(Beginning of Extracted records)

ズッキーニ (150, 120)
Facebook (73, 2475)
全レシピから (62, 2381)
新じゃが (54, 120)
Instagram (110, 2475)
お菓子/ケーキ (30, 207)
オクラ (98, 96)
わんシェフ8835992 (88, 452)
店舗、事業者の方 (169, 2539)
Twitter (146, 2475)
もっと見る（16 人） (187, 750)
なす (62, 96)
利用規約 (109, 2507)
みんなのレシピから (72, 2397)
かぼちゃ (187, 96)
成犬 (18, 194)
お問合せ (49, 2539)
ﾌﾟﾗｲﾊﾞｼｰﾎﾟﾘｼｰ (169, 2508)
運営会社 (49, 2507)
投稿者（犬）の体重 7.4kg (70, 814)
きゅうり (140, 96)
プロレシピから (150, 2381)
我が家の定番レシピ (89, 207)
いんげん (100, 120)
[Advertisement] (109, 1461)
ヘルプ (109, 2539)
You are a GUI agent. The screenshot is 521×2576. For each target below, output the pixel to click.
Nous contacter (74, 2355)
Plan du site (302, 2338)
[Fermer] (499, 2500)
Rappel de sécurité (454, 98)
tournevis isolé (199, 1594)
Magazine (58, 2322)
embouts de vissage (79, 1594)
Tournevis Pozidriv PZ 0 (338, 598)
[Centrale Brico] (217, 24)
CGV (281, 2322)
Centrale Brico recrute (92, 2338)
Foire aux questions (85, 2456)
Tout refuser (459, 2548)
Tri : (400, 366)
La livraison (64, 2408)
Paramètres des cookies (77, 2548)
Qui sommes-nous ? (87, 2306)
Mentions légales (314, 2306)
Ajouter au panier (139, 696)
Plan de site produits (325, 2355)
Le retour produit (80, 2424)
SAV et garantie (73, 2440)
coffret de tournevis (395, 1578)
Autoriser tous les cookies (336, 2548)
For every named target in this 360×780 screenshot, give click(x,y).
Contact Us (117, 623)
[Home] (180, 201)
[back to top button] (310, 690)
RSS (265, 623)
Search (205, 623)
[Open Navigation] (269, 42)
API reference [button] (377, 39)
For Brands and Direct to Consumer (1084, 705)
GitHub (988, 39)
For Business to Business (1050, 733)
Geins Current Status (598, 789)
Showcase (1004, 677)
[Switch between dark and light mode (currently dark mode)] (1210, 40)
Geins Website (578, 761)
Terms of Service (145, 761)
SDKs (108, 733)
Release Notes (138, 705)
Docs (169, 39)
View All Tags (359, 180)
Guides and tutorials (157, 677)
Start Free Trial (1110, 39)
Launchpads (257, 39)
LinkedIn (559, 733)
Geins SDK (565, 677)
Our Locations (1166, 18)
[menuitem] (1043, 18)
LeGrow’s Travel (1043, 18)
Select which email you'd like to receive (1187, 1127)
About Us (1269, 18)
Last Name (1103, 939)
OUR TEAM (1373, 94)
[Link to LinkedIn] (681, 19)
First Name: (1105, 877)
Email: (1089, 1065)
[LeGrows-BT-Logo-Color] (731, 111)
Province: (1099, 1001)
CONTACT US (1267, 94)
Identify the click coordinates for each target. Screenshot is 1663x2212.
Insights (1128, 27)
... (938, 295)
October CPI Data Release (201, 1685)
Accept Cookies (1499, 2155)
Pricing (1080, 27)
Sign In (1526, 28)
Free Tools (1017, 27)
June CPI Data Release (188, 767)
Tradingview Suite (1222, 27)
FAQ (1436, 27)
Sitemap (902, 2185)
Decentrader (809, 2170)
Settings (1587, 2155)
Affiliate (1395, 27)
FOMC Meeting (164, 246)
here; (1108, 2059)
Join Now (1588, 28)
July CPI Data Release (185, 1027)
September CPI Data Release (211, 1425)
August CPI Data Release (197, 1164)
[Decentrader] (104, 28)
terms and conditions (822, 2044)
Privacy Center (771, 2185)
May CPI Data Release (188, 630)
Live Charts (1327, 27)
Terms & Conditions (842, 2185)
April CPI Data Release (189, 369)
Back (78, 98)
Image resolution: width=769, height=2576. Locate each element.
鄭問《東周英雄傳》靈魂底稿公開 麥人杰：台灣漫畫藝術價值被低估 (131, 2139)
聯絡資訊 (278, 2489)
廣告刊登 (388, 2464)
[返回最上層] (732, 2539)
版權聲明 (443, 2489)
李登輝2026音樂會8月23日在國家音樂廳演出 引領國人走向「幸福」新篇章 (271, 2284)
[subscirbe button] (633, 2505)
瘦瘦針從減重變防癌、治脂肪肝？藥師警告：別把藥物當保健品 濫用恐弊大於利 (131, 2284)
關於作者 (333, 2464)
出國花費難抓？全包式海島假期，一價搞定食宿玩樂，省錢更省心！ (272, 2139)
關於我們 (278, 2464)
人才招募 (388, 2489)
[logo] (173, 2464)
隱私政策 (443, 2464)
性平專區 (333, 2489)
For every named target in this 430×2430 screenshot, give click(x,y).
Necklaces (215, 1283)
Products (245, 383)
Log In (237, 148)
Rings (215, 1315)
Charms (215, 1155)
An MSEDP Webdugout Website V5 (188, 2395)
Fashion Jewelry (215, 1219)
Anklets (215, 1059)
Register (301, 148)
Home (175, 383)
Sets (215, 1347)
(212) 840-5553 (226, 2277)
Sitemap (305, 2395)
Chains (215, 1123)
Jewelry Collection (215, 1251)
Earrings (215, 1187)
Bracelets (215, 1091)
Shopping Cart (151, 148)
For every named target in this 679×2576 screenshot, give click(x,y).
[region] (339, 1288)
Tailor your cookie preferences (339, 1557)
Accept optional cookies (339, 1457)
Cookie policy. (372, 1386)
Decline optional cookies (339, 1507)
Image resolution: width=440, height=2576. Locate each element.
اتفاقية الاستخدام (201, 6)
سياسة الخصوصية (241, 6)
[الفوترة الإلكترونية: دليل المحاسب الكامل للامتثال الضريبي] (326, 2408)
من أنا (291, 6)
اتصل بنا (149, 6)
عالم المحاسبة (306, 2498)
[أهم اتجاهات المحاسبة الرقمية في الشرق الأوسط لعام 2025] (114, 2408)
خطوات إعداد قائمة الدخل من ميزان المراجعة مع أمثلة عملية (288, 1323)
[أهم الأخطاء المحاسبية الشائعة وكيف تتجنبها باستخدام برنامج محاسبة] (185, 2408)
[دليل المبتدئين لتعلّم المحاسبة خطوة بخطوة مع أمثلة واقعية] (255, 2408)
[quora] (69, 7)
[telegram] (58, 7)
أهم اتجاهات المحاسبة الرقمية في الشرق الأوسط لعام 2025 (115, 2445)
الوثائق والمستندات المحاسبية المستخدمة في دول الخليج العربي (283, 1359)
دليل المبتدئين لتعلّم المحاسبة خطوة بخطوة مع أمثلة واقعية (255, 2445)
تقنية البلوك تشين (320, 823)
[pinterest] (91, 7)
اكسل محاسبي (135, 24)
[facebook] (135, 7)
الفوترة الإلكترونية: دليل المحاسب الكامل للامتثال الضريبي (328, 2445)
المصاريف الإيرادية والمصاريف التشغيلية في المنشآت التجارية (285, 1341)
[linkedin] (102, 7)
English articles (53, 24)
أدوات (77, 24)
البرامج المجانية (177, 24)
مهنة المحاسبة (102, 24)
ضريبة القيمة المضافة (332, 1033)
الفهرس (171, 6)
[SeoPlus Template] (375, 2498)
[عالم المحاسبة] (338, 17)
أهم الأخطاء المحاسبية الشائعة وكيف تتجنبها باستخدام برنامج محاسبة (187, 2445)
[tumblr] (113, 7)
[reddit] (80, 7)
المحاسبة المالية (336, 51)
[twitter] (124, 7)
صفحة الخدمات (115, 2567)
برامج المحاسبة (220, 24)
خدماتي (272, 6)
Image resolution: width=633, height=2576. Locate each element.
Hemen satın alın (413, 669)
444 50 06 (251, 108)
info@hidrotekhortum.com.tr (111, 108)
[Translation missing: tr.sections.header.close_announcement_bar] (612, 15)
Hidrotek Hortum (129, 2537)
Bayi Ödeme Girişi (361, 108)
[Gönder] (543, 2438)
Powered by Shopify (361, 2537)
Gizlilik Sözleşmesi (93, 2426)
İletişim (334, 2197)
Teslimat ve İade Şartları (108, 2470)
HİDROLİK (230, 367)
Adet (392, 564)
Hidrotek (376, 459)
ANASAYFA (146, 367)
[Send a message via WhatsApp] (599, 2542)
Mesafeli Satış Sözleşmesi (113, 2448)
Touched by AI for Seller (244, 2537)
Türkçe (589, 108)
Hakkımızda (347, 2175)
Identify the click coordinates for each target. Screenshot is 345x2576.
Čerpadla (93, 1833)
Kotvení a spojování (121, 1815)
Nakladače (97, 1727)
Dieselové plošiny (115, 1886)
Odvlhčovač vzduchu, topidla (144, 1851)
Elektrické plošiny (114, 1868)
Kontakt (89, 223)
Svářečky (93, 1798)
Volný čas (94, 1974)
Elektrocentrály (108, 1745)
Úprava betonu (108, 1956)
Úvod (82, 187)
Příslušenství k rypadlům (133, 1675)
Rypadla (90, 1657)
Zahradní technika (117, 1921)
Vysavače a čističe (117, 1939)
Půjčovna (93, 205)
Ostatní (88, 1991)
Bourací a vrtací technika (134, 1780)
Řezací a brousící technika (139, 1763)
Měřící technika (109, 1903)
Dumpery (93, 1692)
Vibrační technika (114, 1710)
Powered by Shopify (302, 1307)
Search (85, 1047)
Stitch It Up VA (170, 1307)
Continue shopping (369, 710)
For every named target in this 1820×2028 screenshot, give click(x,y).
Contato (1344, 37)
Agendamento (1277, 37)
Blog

(End of Extracted records)

■ Exercise directions ■
Take the line above containing "新じゃが (54, 120)", the line containing "CGV (281, 2322)", and all lines in between, and copy them exactly without anything else.

■ Result of this task ■
新じゃが (54, 120)
Instagram (110, 2475)
お菓子/ケーキ (30, 207)
オクラ (98, 96)
わんシェフ8835992 (88, 452)
店舗、事業者の方 (169, 2539)
Twitter (146, 2475)
もっと見る（16 人） (187, 750)
なす (62, 96)
利用規約 (109, 2507)
みんなのレシピから (72, 2397)
かぼちゃ (187, 96)
成犬 (18, 194)
お問合せ (49, 2539)
ﾌﾟﾗｲﾊﾞｼｰﾎﾟﾘｼｰ (169, 2508)
運営会社 (49, 2507)
投稿者（犬）の体重 7.4kg (70, 814)
きゅうり (140, 96)
プロレシピから (150, 2381)
我が家の定番レシピ (89, 207)
いんげん (100, 120)
[Advertisement] (109, 1461)
ヘルプ (109, 2539)
You are a GUI agent. The screenshot is 521×2576. For each target below, output the pixel to click.
Nous contacter (74, 2355)
Plan du site (302, 2338)
[Fermer] (499, 2500)
Rappel de sécurité (454, 98)
tournevis isolé (199, 1594)
Magazine (58, 2322)
embouts de vissage (79, 1594)
Tournevis Pozidriv PZ 0 (338, 598)
[Centrale Brico] (217, 24)
CGV (281, 2322)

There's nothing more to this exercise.